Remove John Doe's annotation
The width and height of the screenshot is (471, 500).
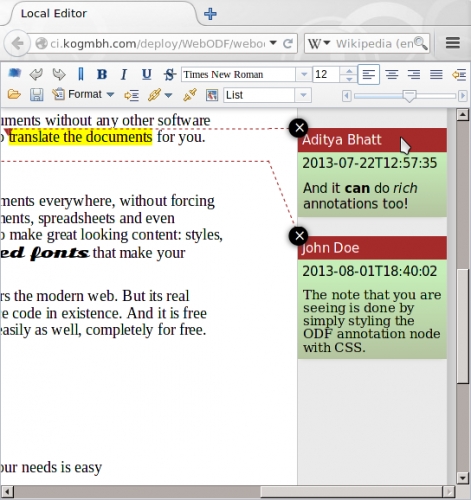point(299,236)
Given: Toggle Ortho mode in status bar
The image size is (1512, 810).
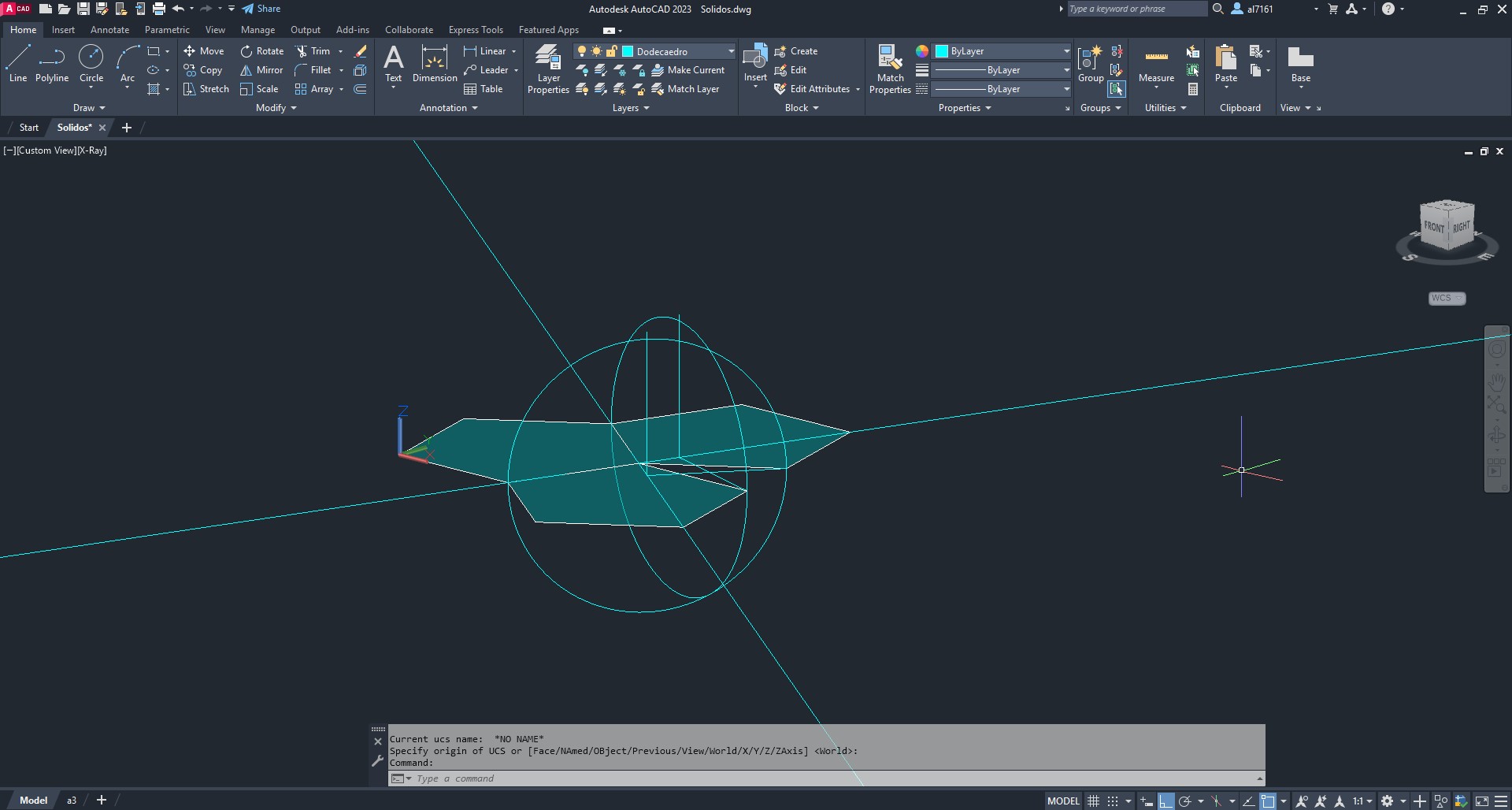Looking at the screenshot, I should [x=1166, y=801].
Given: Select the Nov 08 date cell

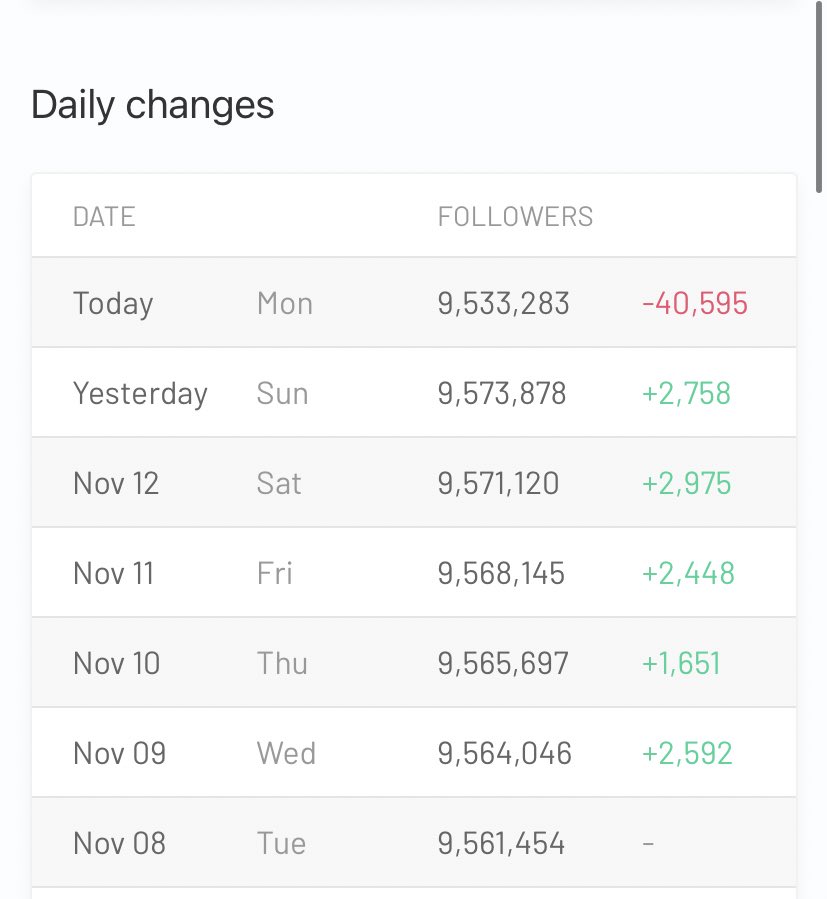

▶ _What is needed_: Restate the data word for word without pictures.

▶ _Finished task_:
Remove John Doe's annotation
The width and height of the screenshot is (471, 500).
point(299,236)
Given: Toggle Ortho mode in status bar
The image size is (1512, 810).
Looking at the screenshot, I should [x=1166, y=801].
Given: Select the Nov 08 date cell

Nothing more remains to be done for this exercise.